Responses to our 15 Questions: part 2
Published: 14 September 2011 (GMT+10)
Here we continue our appraisal of various attempts to answer our 15 Questions for Evolutionists. We’ve compiled many of the answers that we’ve received to date (paraphrased to cover as many versions of the answer we’ve received as possible), along with our refutations.
4. Why is natural selection, a principle recognized by creationists, taught as ‘evolution’, as if it explains the origin of the diversity of life?
Answer 1: It is disingenuous for creationists to claim to accept natural selection and not ‘macroevolution’, since the cumulative effect of the former leads to the latter.

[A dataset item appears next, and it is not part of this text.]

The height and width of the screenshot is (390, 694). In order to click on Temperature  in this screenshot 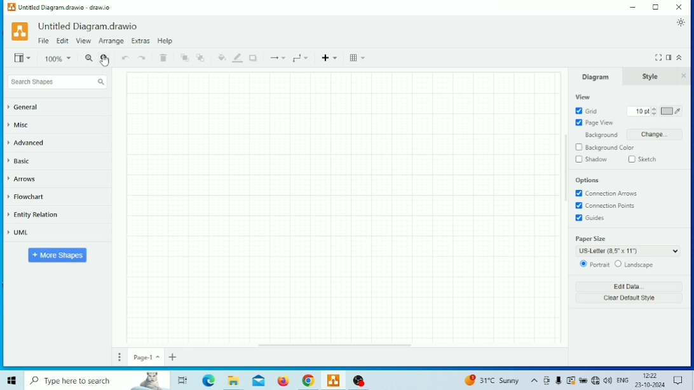, I will do `click(492, 380)`.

Rebuttal: Actually, there is not one undisputed example of one structure arising gradually through natural selection. But if natural selection was the engine for evolution, we should have many examples of this happening. Rather, every example of natural selection that we have shows that it is a conservative force which specializes creatures to be better adapted for their environment. This involves a loss of information; for example, a population of bears in a cold climate losing information for short and medium-length fur (see How information is lost when creatures adapt to their environment).
The major issue here is that natural selection does not create any genetic information, so ‘natural selection’ is not the same as evolution. Demonstrating some example of natural selection is not demonstrating ‘evolution in action’ because no new genetic specifications are being created by natural selection. So there is nothing disingenuous about creationists accepting natural selection but not molecules-to-molecular-biologists evolution. However, it is disingenuous of evolutionists to continually equate natural selection with evolution.
However, high-profile evolutionists themselves have long recognized that ‘macroevolution’ is not just a matter of more ‘microevolution’; it is qualitatively different (so CMI advises against using these terms, which tend to create confusion). In November 1980 a conference of some of the world’s leading evolutionary biologists, billed as ‘historic’, was held at the Chicago Field Museum of Natural History on the topic of ‘macroevolution’. Reporting on the conference in the journal Science (Vol. 210(4472):883–887, 1980.), Roger Lewin wrote:
“The central question of the Chicago conference was whether the mechanisms underlying microevolution can be extrapolated to explain the phenomena of macroevolution. At the risk of doing violence to the positions of some of the people at the meeting, the answer can be given as a clear, No.”
Francisco Ayala (Associate Professor of Genetics, University of California), was quoted in the same article as saying:
“… but I am now convinced from what the paleontologists say that small changes do not accumulate.”Answer 2: There are over 100 new mutations for every child born. It is inevitable that evolution would happen with this rate of mutation. Those with the best mutations survive and reproduce.
Rebuttal: We’ve noted the mutation rate—and that it’s a huge problem for evolution. 100 mutations is actually the lowest (unrealistically low) possible number of new mutations per person, and that’s already extremely problematic for evolution.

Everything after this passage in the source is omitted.